Which statistical package?

My research stretches across clinical psychology, behavioural neuroscience and neuropsychology (and now, with a smidge of epidemiology thrown in). Researchers in these fields use different statistical approaches, and reflecting this, different packages. SPSS is common, although the neuroscience contingent (especially the younger researchers) tend to use R. I’m a long-time, disgruntled SPSS user. Disgruntled because it’s often clunky and slow, it’s a pain to produce attractive graphs, and it’s also expensive. (It’s free through most universities, but if I wanted to use it on my own it would be a fairly costly yearly subscription fee.)

Therefore, I’ve been teaching myself R, which has a rather steep learning curve, but is probably the best long-term option. In the meantime, I’ve also trialled other free packages that are easily available, namely PSPP and JASP. (I’ve also dipped a toe into STATA, which seems like a pretty good – paid – program, but haven’t used it enough to talk about it at length.)

R is definitely the most powerful and flexible, and the graphs it produces are very pretty. It’s open-source, and it has a large international user base. New packages for R are always being developed, and support is usually available (although I find that those who ask questions are similar in skill level to me – i.e. novices – , whereas those providing answers are…not. Which often makes the answers hard to understand.) I use R Studio, which provides a nicer environment through which to use R. That being said, it’s not a point-and-click interface at all, so to use R you have to use syntax/coding. There are lots of free web-based tutorials on using R. One of these, which looks good for new users, is provided by The Analysis Factor.

PSPP is an open-source take on SPSS, which looks and feels very similar, and as such it’s a great choice for someone needing relatively basic stats but not wanting to pay for SPSS. Pros: it will read SPSS dataset and syntax files, and syntax is almost identical, so if you’re familiar with SPSS it’s an easy transition. Even if you just need to get some data from SPSS files into something else, this will work. You can also edit data in it, i.e. create new variables, edit values within your variables, etc. Cons: It doesn’t have the full functionality of SPSS (e.g. GLM does not support continuous variables/covariates), and graphs are *very* basic. From memory it’s also a bit fiddly to install, but good instructions are available and it’s definitely worth it for a free “SPSS lite” program.

JASP is a good little program. Pros: it is very clean and simple to use. It reads both csv and SPSS (*.sav) data files, and it does some surprisingly funky stuff like some Bayesian analyses (not that I know much about Bayesian statistics at present). While it only has a limited number of analyses available, it does these well, and produces nice graphs, very easily. Cons: It is all point-and-click, i.e. you can’t use syntax. You also can’t use it to edit data at all. It lacks some more advanced options available in SPSS and R, such as bootstrapping.
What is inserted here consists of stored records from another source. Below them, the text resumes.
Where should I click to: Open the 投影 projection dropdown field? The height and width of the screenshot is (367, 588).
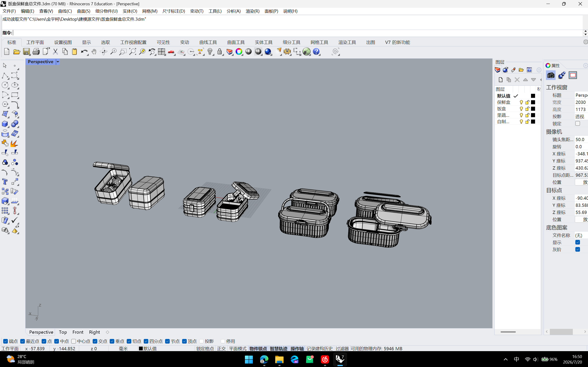(x=581, y=117)
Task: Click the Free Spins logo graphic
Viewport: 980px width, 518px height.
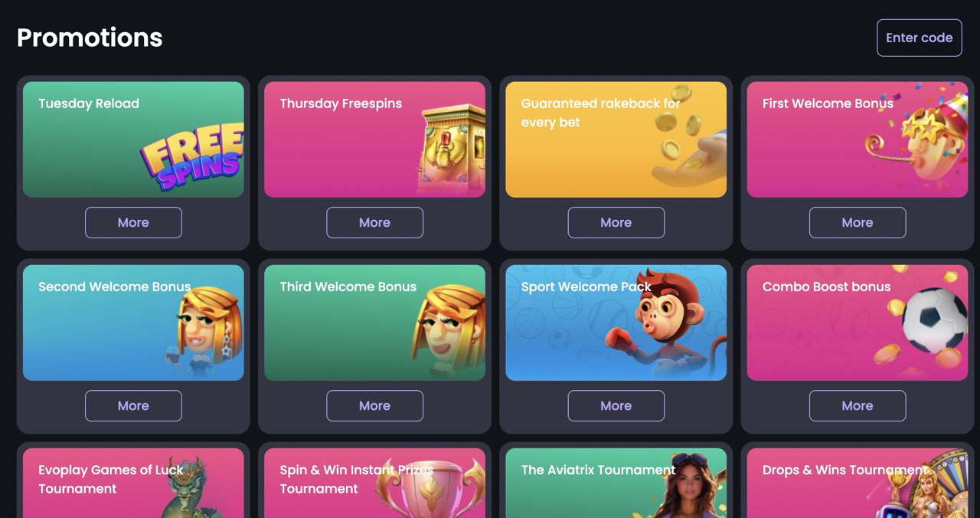Action: (192, 157)
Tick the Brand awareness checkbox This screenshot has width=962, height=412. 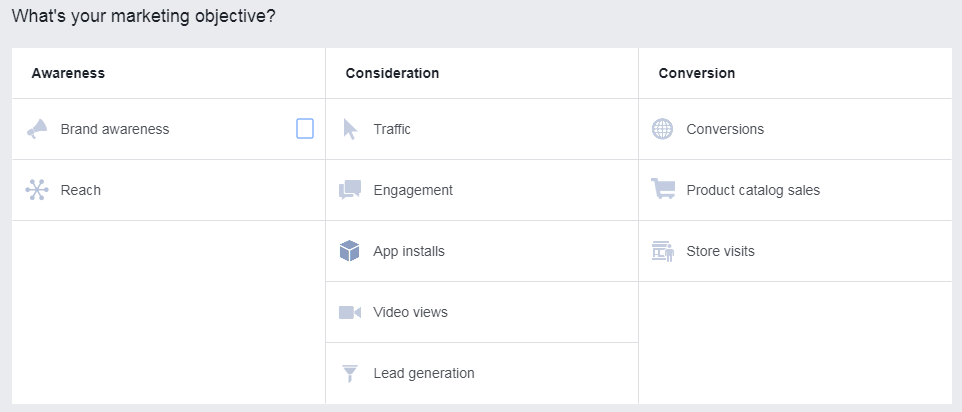click(x=305, y=129)
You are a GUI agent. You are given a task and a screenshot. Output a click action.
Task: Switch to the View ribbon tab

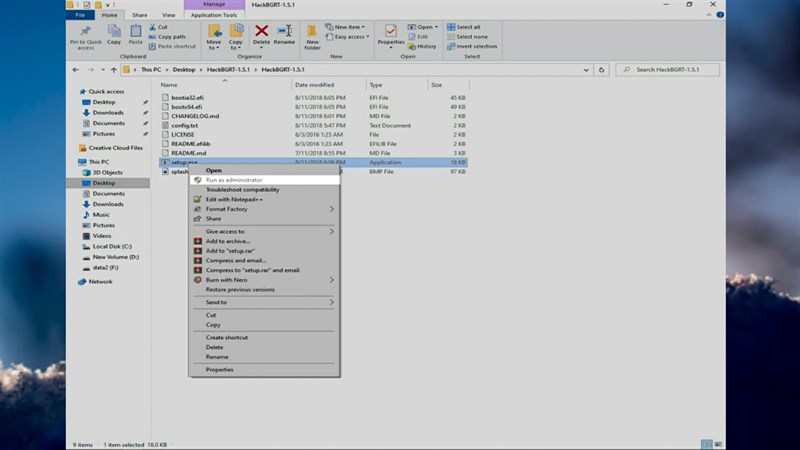(x=168, y=15)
For now, until I get better at R and can switch to using it full-time, I am using bits and pieces from all these packages (…as I procrastinate by writing this blog post instead of working on my second paper…).


Back to Stats

Tools of the trade: coloured whiteboard markers, eraser, Casio calculator of a vintage that makes me feel old, tissues, and mints because talking for hours requires minty fresh sustenance. Plus accidental e-reader.

It’s the first week of tutorials for the undergrads, and the first day of tutoring for me. I started doing university tutoring two years ago, not having done any kind of teaching before, and (mostly) loved it, so here I am, back again, doing it alongside research and other work.

I’ve tutored various 1st, 2nd and 3rd year units, but most of the time I stick with Statistics. Why Stats? Quite a few of the students I teach openly admit they’re scared Stats. So I give them a bit of a spiel at the start of the semester. Stats is important, obviously so if you’re running your own research, so you can make sense of your data and see how your hypotheses fared. But even if you don’t go on to run your own experiments, in any area of science or health science you end up in, you’ll be able to critically evaluate journal articles, for example about different treatments, and make up your own mind about the results*. And even if you don’t stay in science, if you get Stats you will find people who want to be your friends, because so many people are scared of Stats**. Stats is also relevant to lots of other areas, like marketing and politics.

Riveting stuff 😉

But I do think the above is true, and the reason I generally choose to tutor Stats over other areas is because I want to make it a bit less scary for the students, and hopefully get some of them interested in Stats. (And also, other more selfish reasons, like keeping it fresh in my mind for my own research needs, and also because the marking is more objective and straight-forward than in other subjects. And also professionally selfish reasons, like increasing the Stats literacy of the future Psychology workforce.)


* What I don’t tell them is that it takes a long time, and a fair bit of not only statistical knowledge, but also knowledge of research methods in general and also often of a particular area of research, to really be able to engage critically with a paper’s results section.

** You might prefer people to befriend you based on your stellar personality and sparkling wit, but as a fellow Stats enthusiast I’m certain you possess both of these attributes in spades.